Stored items:

┄┄┄┄┄┄

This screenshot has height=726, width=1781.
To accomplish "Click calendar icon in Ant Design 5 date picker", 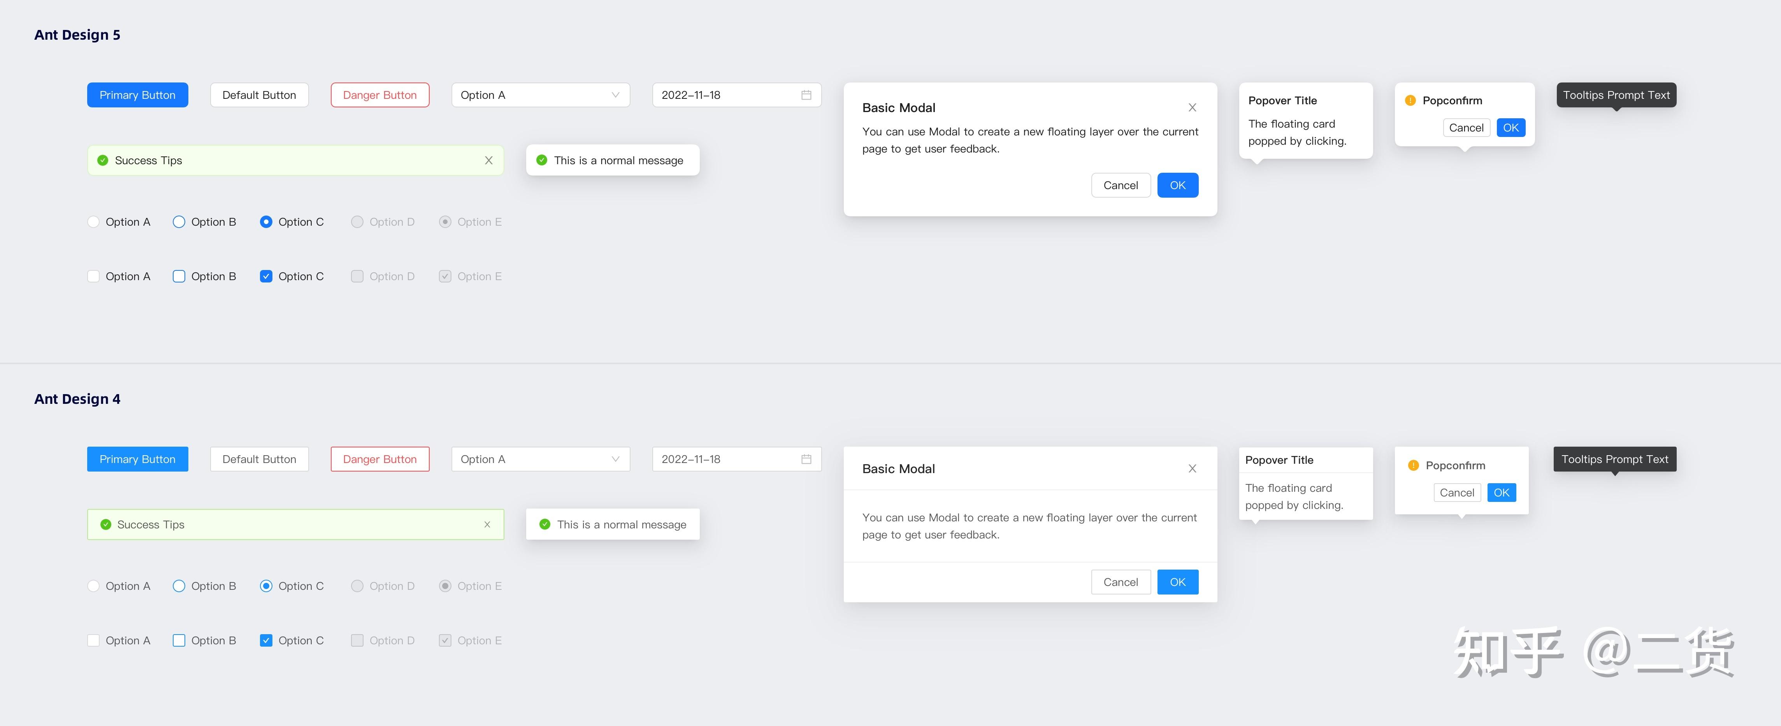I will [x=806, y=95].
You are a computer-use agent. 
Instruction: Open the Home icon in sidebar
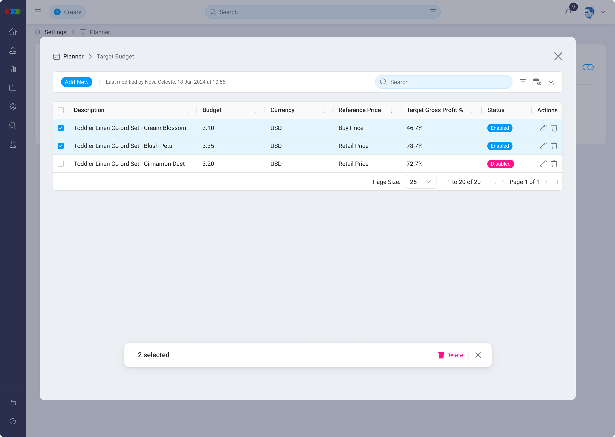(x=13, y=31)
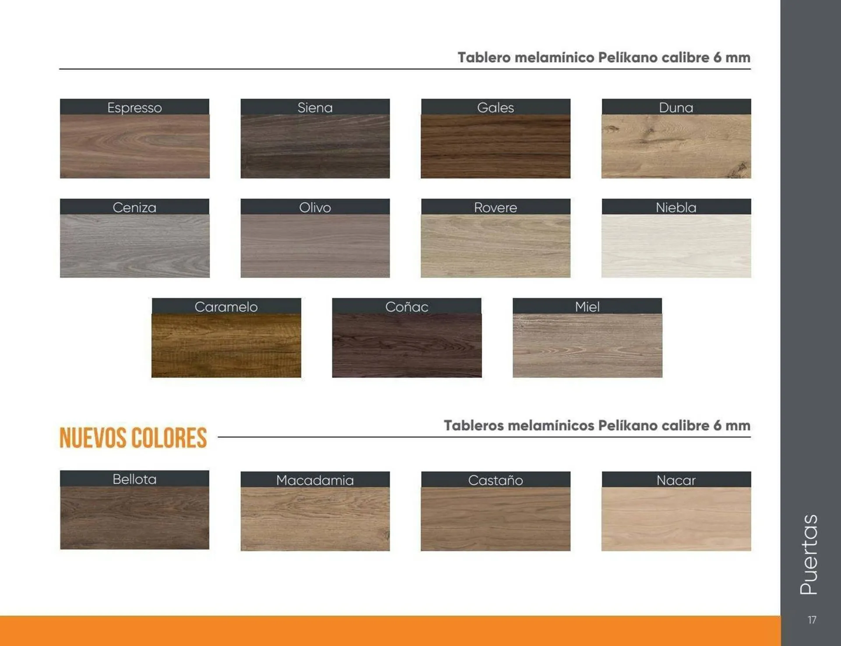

┄┄┄┄┄┄

ASSIGNMENT:
Lines from the one containing "You are a computer-use agent." through the end of the entries above, both included, are to be written out exactly; no pictures and no other lines.

YOUR RESPONSE:
You are a computer-use agent. 
Instruction: Open the Home icon in sidebar
(x=13, y=31)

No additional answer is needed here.